WHAT YOU WILL DO »
Quote, word for word, the stretch of the listing below from the line containing "Where should I click to: Click the Filter" through the line containing "[x=152, y=65]".

(Records for locating displayed items)
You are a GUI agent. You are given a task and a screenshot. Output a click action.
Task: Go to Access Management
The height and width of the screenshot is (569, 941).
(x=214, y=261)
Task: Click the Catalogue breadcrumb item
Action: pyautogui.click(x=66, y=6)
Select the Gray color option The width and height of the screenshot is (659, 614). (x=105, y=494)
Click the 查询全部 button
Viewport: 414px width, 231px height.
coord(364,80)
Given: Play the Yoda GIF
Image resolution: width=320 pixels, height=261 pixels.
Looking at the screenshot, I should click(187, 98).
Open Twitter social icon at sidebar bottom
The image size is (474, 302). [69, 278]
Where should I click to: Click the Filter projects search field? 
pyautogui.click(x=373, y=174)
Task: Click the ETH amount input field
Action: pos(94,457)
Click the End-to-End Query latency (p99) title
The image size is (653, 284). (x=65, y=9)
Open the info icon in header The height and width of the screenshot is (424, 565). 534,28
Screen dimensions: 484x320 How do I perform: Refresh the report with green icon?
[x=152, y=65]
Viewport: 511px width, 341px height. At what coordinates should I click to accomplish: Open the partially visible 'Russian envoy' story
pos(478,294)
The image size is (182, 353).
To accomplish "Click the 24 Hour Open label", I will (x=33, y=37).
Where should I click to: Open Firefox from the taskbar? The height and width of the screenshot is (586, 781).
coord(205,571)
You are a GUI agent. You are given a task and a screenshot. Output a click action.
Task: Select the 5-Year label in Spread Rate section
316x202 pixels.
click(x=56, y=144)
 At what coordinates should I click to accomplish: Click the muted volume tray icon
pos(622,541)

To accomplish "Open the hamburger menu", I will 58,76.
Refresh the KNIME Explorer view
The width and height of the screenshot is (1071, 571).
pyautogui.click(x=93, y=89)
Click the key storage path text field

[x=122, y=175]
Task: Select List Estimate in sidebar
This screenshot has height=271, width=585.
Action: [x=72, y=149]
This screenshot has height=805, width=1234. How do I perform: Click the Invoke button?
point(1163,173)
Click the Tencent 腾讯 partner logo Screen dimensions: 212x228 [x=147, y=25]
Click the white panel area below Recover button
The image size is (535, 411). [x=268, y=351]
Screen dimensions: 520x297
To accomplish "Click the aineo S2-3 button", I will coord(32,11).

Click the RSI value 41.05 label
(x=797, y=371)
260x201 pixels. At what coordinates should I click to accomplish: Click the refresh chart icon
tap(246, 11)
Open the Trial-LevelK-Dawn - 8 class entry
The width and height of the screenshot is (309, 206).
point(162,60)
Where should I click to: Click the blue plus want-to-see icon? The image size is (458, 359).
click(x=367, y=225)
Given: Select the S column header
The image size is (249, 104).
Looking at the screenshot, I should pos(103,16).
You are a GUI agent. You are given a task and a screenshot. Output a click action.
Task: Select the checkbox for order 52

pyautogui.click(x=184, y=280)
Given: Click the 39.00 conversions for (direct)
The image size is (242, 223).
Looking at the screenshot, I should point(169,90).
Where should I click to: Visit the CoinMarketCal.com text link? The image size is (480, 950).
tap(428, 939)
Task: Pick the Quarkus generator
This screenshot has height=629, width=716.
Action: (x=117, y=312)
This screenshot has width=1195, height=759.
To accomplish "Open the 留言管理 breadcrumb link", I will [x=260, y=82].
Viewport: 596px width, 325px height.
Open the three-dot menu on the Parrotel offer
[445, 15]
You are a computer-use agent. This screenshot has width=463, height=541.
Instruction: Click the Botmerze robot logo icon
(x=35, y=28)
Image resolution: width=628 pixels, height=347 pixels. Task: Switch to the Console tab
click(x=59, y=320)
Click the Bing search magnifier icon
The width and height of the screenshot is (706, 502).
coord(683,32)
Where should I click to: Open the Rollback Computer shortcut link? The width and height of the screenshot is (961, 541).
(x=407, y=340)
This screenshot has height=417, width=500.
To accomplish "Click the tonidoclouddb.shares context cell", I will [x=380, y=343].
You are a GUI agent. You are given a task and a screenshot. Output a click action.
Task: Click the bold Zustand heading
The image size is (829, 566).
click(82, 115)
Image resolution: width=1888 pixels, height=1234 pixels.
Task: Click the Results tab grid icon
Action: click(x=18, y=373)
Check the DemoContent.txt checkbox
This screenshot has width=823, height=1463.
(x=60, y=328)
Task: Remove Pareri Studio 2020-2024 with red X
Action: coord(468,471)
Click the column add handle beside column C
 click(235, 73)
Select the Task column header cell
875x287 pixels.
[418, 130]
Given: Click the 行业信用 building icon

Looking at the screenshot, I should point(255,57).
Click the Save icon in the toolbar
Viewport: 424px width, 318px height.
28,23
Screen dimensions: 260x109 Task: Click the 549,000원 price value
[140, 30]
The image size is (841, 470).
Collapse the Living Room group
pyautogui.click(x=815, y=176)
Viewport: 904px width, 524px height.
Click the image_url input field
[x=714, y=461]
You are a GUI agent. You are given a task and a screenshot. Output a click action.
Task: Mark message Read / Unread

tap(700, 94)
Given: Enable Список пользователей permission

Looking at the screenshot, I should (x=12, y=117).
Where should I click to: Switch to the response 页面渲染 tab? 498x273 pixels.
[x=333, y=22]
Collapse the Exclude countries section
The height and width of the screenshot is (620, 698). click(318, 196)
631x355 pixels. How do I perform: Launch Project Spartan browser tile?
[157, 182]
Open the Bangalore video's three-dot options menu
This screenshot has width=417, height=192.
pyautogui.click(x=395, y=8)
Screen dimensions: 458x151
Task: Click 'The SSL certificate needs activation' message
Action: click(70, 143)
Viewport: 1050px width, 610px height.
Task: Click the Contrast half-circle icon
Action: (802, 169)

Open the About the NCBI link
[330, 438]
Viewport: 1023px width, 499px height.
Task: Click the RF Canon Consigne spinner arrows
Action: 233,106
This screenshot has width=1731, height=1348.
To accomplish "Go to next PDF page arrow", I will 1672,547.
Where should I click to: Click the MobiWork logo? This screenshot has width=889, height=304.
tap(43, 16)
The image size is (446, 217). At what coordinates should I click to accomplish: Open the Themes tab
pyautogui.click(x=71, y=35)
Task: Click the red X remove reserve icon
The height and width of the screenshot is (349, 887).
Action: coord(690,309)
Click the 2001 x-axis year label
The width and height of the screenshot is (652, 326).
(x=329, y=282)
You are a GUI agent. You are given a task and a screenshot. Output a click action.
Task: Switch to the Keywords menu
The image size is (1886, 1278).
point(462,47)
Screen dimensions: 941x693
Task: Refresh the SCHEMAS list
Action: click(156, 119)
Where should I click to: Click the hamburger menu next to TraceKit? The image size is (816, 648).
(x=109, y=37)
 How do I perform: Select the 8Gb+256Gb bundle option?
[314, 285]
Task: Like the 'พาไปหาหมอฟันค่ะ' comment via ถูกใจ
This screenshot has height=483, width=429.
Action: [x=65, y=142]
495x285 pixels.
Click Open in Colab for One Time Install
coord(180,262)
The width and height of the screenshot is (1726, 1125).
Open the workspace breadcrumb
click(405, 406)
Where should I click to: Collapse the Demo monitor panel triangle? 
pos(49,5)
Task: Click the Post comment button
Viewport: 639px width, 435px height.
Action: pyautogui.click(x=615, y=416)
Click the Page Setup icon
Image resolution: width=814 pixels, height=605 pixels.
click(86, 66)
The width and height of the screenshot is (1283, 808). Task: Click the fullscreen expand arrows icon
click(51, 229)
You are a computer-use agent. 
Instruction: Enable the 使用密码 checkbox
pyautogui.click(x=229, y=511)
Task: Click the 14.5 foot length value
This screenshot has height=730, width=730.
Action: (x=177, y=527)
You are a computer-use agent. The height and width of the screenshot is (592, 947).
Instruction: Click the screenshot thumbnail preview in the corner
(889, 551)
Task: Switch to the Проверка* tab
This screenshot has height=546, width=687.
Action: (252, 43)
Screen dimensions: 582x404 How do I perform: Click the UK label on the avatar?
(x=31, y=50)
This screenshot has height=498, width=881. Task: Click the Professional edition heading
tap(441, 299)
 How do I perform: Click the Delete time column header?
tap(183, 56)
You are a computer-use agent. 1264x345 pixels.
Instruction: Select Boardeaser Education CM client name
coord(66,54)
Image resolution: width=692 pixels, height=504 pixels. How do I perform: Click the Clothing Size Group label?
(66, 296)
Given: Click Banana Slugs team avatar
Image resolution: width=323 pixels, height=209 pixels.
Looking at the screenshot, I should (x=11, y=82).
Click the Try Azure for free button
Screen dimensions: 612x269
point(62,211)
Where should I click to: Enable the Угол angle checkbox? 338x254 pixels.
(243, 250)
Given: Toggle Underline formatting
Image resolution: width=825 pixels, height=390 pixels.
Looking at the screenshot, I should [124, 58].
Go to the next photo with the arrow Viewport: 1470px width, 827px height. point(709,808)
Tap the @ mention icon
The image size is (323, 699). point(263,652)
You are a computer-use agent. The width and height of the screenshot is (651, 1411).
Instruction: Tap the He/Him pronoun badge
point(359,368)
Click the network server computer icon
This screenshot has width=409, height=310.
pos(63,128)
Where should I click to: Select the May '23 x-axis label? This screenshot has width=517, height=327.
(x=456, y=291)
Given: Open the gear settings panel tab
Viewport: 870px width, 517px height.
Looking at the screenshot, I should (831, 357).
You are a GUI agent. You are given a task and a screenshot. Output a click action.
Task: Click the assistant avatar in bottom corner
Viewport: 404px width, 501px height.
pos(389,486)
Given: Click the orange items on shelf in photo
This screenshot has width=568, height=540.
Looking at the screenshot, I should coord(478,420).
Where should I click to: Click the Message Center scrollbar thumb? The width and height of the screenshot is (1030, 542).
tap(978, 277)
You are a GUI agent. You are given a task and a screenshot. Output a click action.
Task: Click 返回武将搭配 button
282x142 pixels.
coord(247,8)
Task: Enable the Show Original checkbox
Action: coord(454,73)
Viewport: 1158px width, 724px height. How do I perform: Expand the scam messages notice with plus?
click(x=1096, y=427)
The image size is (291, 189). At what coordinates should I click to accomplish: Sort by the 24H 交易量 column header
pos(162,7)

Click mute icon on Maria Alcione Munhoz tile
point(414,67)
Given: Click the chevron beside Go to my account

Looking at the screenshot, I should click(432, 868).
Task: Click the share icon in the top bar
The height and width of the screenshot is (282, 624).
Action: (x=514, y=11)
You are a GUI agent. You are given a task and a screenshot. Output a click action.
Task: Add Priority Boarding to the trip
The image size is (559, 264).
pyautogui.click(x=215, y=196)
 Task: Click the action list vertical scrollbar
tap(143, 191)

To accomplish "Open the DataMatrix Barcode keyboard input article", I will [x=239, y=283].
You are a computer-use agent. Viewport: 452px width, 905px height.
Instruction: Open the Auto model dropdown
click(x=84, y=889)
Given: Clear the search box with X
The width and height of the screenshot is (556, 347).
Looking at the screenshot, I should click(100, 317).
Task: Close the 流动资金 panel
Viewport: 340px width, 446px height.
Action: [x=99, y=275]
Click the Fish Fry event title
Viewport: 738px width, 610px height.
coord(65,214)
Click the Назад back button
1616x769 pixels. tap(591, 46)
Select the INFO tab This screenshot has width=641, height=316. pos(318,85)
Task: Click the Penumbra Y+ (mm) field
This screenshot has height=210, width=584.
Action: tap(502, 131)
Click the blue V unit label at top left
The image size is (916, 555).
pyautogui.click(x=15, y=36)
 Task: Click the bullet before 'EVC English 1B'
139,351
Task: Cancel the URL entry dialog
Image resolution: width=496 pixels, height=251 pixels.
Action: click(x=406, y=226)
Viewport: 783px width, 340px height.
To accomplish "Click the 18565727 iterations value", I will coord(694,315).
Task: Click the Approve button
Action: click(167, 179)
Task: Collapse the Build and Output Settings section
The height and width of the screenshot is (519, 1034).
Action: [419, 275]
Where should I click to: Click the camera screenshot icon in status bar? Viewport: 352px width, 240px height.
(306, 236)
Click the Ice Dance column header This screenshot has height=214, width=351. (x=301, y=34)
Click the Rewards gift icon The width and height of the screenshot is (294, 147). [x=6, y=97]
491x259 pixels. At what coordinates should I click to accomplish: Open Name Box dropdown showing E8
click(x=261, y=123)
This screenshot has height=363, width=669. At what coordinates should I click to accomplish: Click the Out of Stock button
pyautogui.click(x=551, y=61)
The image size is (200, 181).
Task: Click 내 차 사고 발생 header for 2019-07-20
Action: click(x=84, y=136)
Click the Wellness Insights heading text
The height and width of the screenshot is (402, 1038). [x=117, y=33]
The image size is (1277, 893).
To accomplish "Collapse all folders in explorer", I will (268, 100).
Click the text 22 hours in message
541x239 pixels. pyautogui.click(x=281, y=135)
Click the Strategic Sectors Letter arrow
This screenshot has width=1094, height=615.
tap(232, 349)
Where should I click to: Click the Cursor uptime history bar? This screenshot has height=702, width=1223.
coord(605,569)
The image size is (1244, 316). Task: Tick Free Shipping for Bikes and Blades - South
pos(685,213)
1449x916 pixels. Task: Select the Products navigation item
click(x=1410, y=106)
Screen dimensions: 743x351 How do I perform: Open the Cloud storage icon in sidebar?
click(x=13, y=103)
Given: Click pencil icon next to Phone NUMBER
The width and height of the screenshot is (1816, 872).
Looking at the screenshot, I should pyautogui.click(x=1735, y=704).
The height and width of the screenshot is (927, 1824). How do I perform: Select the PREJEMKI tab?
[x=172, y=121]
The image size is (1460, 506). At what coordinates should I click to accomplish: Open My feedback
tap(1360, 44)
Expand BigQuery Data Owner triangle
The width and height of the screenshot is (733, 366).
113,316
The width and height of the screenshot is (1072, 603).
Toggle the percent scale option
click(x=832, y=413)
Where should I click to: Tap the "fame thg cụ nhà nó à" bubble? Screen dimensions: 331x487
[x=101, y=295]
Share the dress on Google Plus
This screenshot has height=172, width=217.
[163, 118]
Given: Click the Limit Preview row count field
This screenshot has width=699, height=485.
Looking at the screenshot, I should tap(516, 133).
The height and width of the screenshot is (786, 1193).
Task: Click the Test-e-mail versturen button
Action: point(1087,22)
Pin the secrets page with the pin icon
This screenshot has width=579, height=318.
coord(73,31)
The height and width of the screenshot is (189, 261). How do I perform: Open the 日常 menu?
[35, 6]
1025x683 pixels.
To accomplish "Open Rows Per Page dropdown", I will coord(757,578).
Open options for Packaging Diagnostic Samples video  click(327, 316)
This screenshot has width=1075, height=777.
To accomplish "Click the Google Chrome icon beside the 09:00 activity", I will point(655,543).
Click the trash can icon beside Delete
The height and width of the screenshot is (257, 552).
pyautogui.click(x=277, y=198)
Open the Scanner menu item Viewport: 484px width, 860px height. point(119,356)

FINAL ANSWER »
Where should I click to: Click the Filter projects search field? 
pyautogui.click(x=373, y=174)
Task: Click the ETH amount input field
Action: pos(94,457)
Click the End-to-End Query latency (p99) title
The image size is (653, 284). (x=65, y=9)
Open the info icon in header The height and width of the screenshot is (424, 565). 534,28
Screen dimensions: 484x320 How do I perform: Refresh the report with green icon?
[x=152, y=65]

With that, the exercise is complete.